Seemingly every year for much of the past decade, one or more of the ambitious Chinese automakers has paid cash for a spot at Detroit’s North American International Auto Show, promising to soon have a product ready for the U.S. market. This past January, BYD outlined plans to open up a limited distribution network with dealers that would sell not only cars but solar generators and high-efficiency light bulbs.
So far, none of the brands has made the jump across the Pacific, whether due to quality, safety, pricing or other concerns. In fact, one of the biggest challenges for an automotive wannabe is simply setting up an American distribution network. So, tying up with an established brand could be the critical step needed for a maker, say Hawtai Automotive Group, that doesn’t want to wait any longer.

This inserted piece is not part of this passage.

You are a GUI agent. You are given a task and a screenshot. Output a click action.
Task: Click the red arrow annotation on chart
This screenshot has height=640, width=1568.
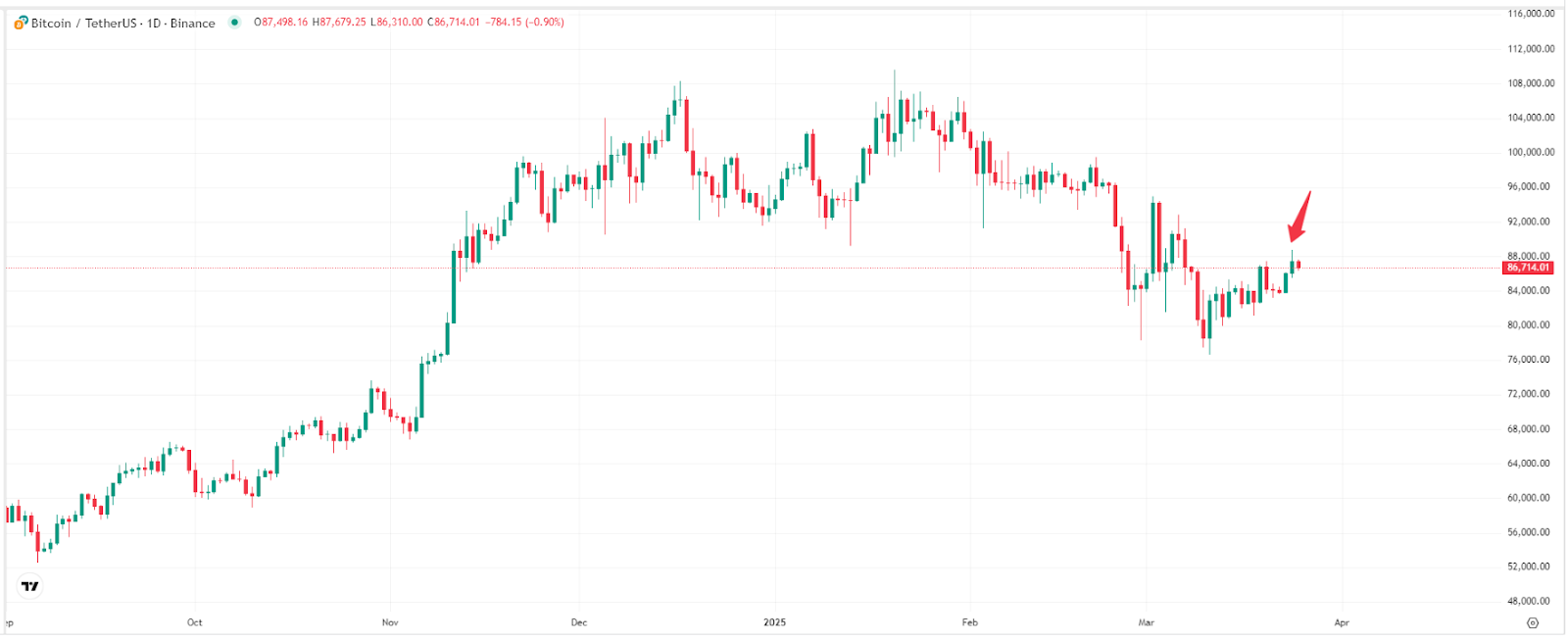click(1298, 217)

And Hawtai may have just bought into one of those established brands, having spent 120 million Euros to acquire a 29.9% stake in cash-starved Saab, (while also offering the Swedish maker another 30 million Euro loan).

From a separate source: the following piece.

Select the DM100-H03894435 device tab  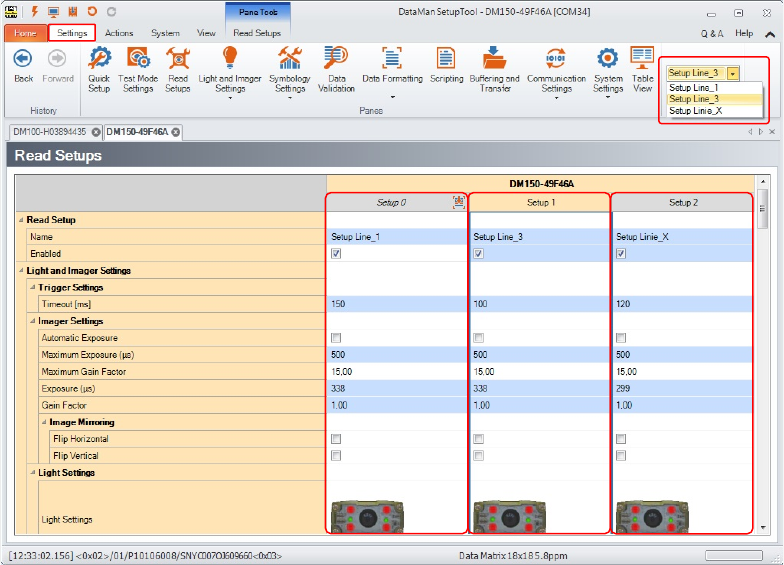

One of the reasons Saab Chairman Victor Muller agreed to the deal was to gain access to the booming Chinese market. But Hawtai, it seems, sees Saab as a way to get into the U.S., according to a report in the trade journal, Automotive News.
Muller said Saab could start distributing a Chinese-made product that would be priced as low as $10,000, and which could start showing up in the States within two to three years.